* PROMPT: According to the passage on savings rates and banks below, what interest rate does Yorkshire Building Society offer on an easy access account?

* EXERCISE PASSAGE:
This mobile and tech savvy generation thinks nothing of downloading a new app if they see a social media post offering an attractive interest rate. It’s now so easy to switch and the rewards are so tangible that they are doing it in their tens of thousands. What this means is a mass exodus of deposits that combines with unrealized losses on long term bonds to put banks in a delicate position. If they are forced to sell the bonds at a loss to meet withdrawal requirements, they have to lean on their equity and reserves to cover the shortfall. If the demand turns into a virtual bank run you trigger the kind of collapse that we’ve seen in America and even in that previously safest of havens, Switzerland.
One question that might be on your mind is, if we’re supposed to be in the middle of a cost of living crisis, where is the money coming from to make all these transfers to higher rate savings accounts? Well, the answer lies in the root cause of the inflation we are now experiencing – the gobloads of cash handed out to people forced to stay at home during banana syndrome lockdowns.
When you can’t travel, eat out or buy clothes, the money tends to accumulate in your account. In fact, in the UK alone current account deposits peaked at £460 billion in September of 2022. Perhaps this is the real clue to why the bank account inertia was finally overcome – people actually found themselves with a decent chunk of savings on which they began to realise they were being robbed. After all, 0.01% doesn’t really matter if there’s only £247 in your account. But if there’s £10,247 it starts to mean something.
Just to give you a flavour of what’s on offer if you are tempted to switch, Yorkshire Building Society is offering 3.35% on an easy access account. Lock up your funds for a year and niche bank Al Rayan will pay 4.31%. Streambank is even better at 4.9% for a one year fix while Raisin partner Isbank will pay 4.95% if you accept a 3 year lock-in. These are nothing like the 10-16% returns available to Beaufort members on our bonds and loan notes, but they are a much better option for medium term cash balances than the High Street banks.
The best rates of all are on offer to regular savers but the amounts are pretty small. First Direct is paying 7% fixed for a year but the most you can save is £300 a month. A one year fixed savings plan with Lloyds will pay 6.25% and they put a cap of £400 a month on what you can save.
For me, the development of alternative neo-banks and the ease with which you can set up accounts on your phone is the realisation of a revolution in financial services, especially among younger people. If I think back to when I first started having a bank account in the 1970s, there were only the big brand High Street options available. They had to differentiate themselves on service so you had things like a local bank manager who knew his customers.
Some of my contemporaries at school went into banking with the proud ambition of one day being a Branch Manager, just like Captain Mainwaring in Dads Army. Today, if you are lucky enough to come across a human being in a bank branch, chances are their previous job was in Primark. They are marginally more helpful than online chatbots but it’s a close run thing. The default response is ‘computer says no’.
What they’ve done is to systematically remove their USPs in the name of cost cutting so that they become a commodity. That gives them no advantage over a start-up and all the disadvantages of legacy IT systems, enormous pension fund liabilities and a heavy burden of regulation. Add in the threat of a central bank digital currency forcing us to go direct to Andrew Bailey and you can see a clear and present risk to the future of the biggest and longest established financial institutions in the country. Yet, I still see their shares being promoted as a ‘buy’ in the Sunday papers and financial magazines. Personally, on the evidence of the past six months, bank shares are right up there with the Chinese stock market as completely uninvestable.

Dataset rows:
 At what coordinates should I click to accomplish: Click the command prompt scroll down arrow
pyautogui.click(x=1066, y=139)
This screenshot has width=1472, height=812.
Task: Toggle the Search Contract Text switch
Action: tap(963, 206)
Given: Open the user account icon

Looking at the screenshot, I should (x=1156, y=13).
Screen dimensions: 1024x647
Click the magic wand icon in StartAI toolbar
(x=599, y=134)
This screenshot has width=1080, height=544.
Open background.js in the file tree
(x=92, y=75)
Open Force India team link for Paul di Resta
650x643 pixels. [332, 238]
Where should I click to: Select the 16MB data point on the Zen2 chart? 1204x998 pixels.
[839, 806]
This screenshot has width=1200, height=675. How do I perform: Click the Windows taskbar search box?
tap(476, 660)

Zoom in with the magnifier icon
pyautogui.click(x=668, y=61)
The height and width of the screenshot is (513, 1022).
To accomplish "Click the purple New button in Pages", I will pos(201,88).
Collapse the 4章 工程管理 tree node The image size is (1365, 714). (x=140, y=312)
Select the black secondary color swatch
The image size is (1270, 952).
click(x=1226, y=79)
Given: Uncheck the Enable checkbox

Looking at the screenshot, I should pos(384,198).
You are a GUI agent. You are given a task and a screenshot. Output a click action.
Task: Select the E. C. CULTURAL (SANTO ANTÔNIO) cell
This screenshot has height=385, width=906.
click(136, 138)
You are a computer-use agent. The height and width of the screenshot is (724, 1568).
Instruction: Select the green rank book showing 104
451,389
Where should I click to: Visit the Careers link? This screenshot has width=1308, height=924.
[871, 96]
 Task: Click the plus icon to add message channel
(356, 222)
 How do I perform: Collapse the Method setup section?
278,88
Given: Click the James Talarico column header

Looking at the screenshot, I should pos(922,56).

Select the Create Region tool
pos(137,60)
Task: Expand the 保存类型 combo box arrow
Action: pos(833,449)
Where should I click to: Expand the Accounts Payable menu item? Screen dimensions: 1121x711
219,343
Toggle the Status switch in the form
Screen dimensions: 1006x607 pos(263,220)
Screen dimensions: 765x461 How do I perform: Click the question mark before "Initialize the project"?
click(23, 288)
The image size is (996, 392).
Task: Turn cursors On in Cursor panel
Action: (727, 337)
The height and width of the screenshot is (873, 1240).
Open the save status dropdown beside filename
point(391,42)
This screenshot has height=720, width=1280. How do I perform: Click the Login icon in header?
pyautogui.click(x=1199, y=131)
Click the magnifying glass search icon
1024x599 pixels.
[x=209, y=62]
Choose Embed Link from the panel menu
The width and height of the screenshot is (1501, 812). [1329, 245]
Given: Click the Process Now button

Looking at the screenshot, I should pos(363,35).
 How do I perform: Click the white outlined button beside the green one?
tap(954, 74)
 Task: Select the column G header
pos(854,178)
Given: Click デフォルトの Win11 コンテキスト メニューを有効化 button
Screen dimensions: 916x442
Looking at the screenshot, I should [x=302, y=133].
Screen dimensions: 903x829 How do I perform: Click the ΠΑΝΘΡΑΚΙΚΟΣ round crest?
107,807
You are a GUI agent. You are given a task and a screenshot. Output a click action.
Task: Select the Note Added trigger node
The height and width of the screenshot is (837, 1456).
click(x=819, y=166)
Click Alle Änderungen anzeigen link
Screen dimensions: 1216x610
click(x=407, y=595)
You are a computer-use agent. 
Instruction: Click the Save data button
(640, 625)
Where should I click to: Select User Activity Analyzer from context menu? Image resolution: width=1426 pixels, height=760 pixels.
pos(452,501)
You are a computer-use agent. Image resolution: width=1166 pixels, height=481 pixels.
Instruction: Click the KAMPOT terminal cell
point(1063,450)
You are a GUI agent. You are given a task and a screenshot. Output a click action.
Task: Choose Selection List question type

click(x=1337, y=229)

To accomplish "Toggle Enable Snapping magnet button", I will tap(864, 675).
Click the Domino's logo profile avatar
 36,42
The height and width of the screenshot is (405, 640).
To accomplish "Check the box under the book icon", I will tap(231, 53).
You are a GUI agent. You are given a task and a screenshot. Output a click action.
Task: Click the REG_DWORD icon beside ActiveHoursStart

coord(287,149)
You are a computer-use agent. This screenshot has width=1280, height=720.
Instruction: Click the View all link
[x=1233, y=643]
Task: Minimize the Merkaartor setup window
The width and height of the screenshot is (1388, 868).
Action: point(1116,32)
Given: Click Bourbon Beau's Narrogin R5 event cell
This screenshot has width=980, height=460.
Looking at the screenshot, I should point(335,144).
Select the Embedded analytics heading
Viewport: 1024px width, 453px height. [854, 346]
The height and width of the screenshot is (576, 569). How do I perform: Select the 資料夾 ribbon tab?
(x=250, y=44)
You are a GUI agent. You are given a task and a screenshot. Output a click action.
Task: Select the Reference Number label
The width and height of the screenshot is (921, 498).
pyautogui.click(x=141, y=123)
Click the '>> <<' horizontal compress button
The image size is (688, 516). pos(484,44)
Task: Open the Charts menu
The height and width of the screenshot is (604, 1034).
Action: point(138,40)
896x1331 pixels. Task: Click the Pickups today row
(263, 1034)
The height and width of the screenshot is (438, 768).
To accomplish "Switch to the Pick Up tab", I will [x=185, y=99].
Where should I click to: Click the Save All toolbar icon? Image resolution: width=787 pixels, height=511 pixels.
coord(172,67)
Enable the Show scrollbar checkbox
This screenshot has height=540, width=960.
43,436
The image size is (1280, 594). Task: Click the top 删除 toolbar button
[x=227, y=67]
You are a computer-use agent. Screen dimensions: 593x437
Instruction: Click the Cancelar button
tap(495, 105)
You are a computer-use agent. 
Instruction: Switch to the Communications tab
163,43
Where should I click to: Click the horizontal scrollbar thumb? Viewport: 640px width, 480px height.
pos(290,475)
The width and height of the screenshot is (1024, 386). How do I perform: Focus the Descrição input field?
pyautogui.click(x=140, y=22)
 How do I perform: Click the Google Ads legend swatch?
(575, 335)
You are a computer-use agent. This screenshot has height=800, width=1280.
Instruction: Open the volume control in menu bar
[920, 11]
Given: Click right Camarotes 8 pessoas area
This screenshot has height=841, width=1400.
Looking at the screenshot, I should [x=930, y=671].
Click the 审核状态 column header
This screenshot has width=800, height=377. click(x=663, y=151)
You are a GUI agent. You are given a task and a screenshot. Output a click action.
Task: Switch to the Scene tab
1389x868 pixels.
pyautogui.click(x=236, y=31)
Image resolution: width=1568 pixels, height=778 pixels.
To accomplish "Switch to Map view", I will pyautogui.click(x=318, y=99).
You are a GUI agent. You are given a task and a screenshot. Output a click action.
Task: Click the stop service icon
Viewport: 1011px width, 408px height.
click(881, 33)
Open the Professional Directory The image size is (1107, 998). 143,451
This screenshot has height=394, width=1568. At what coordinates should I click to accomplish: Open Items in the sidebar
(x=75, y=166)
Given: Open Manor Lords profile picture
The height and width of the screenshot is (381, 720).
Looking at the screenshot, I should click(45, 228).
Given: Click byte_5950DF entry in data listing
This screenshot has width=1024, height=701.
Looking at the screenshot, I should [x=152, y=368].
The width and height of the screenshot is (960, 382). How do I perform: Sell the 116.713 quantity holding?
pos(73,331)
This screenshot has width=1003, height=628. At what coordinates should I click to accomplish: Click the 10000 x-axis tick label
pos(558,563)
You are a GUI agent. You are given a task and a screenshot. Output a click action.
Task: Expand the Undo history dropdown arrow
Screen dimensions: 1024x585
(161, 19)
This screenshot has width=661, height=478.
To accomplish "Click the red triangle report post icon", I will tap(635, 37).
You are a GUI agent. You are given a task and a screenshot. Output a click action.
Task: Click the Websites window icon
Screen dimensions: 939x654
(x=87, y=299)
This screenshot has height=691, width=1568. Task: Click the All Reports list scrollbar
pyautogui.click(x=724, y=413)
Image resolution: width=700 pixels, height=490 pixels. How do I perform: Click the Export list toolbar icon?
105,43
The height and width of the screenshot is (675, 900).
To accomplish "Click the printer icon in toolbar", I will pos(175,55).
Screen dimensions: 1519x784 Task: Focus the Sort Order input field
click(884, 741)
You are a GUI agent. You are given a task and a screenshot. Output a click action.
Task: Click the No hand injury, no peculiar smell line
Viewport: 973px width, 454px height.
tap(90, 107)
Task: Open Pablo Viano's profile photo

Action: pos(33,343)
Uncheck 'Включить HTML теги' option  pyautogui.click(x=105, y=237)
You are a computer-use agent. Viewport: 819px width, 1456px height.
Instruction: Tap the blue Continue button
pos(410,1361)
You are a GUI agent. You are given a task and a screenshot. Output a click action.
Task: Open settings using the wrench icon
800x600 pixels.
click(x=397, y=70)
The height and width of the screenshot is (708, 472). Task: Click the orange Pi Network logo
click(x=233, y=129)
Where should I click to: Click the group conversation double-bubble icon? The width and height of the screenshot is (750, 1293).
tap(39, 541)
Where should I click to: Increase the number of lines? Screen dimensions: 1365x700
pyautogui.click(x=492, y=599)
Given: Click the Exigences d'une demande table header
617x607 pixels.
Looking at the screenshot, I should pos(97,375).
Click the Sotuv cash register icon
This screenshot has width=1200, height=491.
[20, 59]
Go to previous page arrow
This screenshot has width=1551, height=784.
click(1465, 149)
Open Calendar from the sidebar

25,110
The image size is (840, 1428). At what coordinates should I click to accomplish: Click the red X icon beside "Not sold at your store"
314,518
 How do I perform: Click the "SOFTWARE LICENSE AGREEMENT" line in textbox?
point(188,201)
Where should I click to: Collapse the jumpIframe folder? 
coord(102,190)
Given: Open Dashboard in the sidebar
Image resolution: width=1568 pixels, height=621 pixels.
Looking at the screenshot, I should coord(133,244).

* ANSWER FOR THIS EXERCISE: 3.35%